Let $M(2, \Bbb C)$ be the set of all complex square matrices of degree 2, and define its subset X as follows. $X = \{ A ∈ M(2,\Bbb C)|A^2 = E, A≠ E, A ≠−E\}$, where $E$ is the second-order identity matrix. Gives $X$ the relative topology of $M(2, \Bbb C)$. Let $S^2 = \{(t, u) ∈ \Bbb R × \Bbb C | t ^2 + |u| ^2 = 1\}.$ For each $A ∈ X$,take $ α, β ∈ \Bbb C$ such that $A \left [ \begin{matrix} \alpha \\ \beta \\ \end{matrix} \right ] =\left [ \begin{matrix} \alpha \\ \beta \\ \end{matrix} \right ]$ and $|α|^2 + |β|^2 = 1$. Then set $f(A) = (|α| ^2 − |β|^ 2 , 2\bar\alpha\beta).$Prove that
(1) $f$ is a map from $X$ to $S^2$ that is independent of the choice of $\alpha$ and $\beta$.
(2) $f$ is a continuous map.
(3) For each point $p$ in $S^2$, the inverse image $f^{-1}(p)$ is homeomorphic to $R^2$.
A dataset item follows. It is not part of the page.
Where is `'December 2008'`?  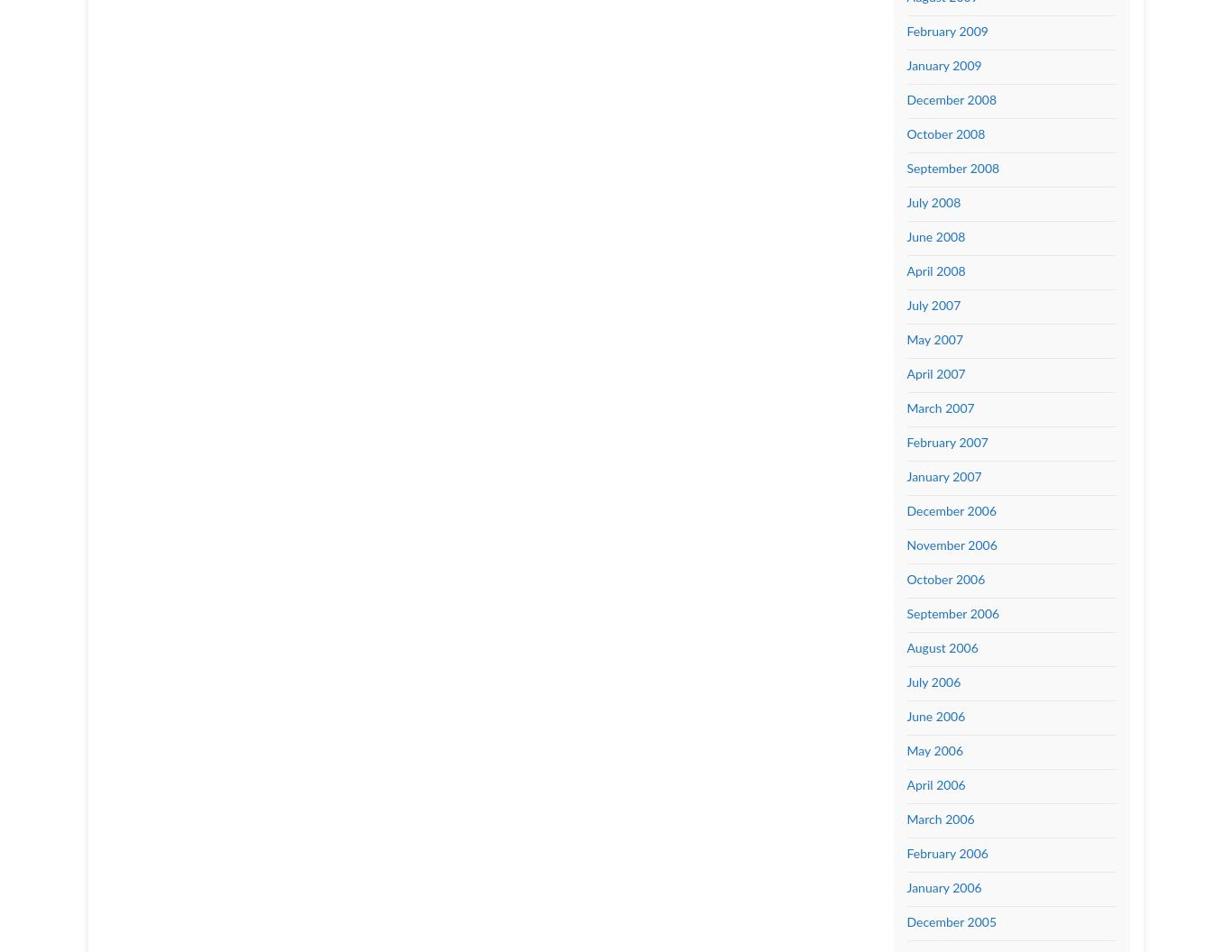
'December 2008' is located at coordinates (950, 98).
I'm not sure the proof of $(1)$ I write is correct: $f(A)\in S^2$is clearly.The eigenvalue of $A$ could be $1$ or $-1$,since$ A≠ E, A ≠−E$,it must have eigenvalue both $1$ and $-1$,so if another $x=(\hat \alpha,\hat\beta)$satisfies$Ax=x$,then $x$ must be the multiplication of $(\alpha,\beta)$,i.e. $\hat \alpha=c\alpha,\hat\beta=c\beta$,the condiction$|α|^2 + |β|^2 = 1$ yields that $|c|^2=1$,then$|\hatα| ^2 − |\hatβ|^ 2=|c|^2 (|α| ^2 − |β|^ 2)=|α| ^2 − |β|^ 2 , 2\bar{\hat\alpha} \hat\beta=|c|^22\bar\alpha\beta=2\bar\alpha\beta.$ But for$(2)$and$(3)$ I have no idea so please help me,thank you!